• [LIST OF TASKS]
a. Answer these questions using the passage on Vancouver Island bats.
(i) How many regularly occurring bat species live on Vancouver Island?
(ii) In what year did the fungal pathogen behind White Nose Syndrome arrive in New York state, and where did it come from?
(iii) Which bat is named as one of the species most affected by the disease?
b. Continue the passage on Vancouver Island bats from its last sentence.

• [SUPPLIED PASSAGE]
Bats are tremendously important to ecological function and our economy. They are radically misunderstood and understudied. They are at risk of catastrophic population declines in the coming years.
There are nine regularly occurring species of bat on Vancouver Island. Each species has its own particular habits and traits. Due to their cryptic lives, we know very little about them. They are active when we cannot see them, they make sounds we cannot hear and they occupy habitats that are not readily accessible to people.
One thing we do know is that our bats eat an incredible volume of insects every night. These insects include many species of moth that are pests (in their caterpillar stage) to forestry and agriculture and of course mosquitos and other biting insects that are a nuisance (at best) and also vectors of disease.
Unfortunately, our bat populations are likely already suppressed due to habitat changes on the landscape, vehicle collisions, predation by house cats and other ongoing threats. However, an introduced fungal pathogen arrived in New York state from Europe in 2006. It causes a disease known as White Nose Syndrome. This disease kills upwards of 95 per cent of the individuals of some bat species during hibernation. It is thought that perhaps as many as 10 million bats have died as the disease slowly migrates west across the continent. One of the most affected species is the Little Brown Bat, which, at the moment, is by far the most widespread and abundant bat on Vancouver Island.

• [DATA SUPPLIED]
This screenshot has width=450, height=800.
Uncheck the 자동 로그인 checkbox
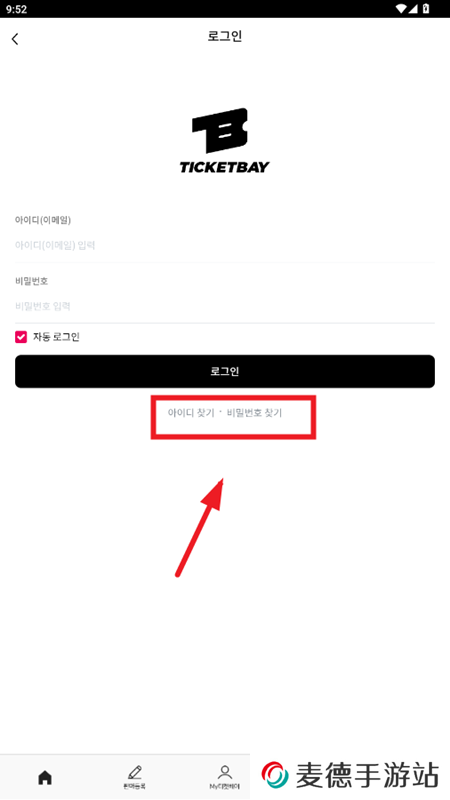click(21, 337)
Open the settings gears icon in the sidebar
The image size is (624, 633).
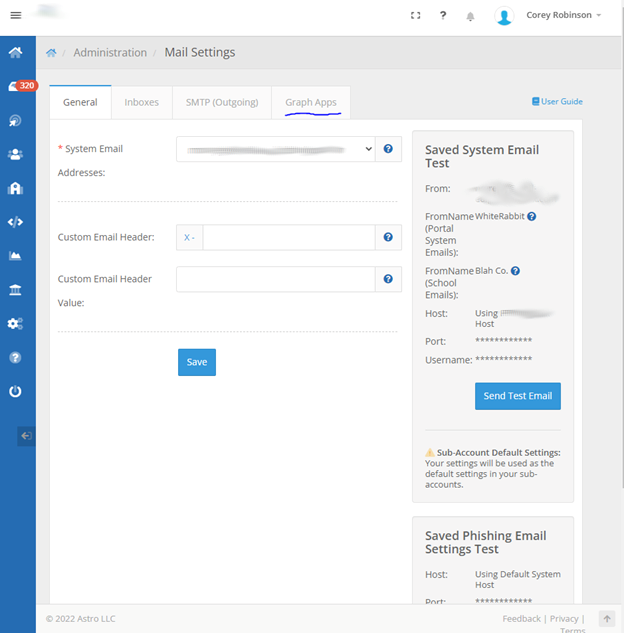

• [RESPONSES TO THE EXERCISE]
a.
(i) Nine.
(ii) 2006, from Europe.
(iii) The Little Brown Bat.

b.
White Nose Syndrome is on it way here, but we do not believe it has arrived yet. However, it is now only as far away as Snohomish, County in Washington State. The race is on to develop a treatment that will enhance winter survival of affected bat species and we are perhaps a year or two away from being able to treat bats with it. However, we cannot treat them if we do not know where they “hang out.” The urgency to ramp up our knowledge of bats and bat habitat here in the Comox Valley and elsewhere is clear.
The CVCP’s Community Bat Program has four components: the Cumberland Bat Project; the North Island Chapter of the BC Community Bat Program; the North American Bat Monitoring Program; and the Puntledge Watershed Bat Project.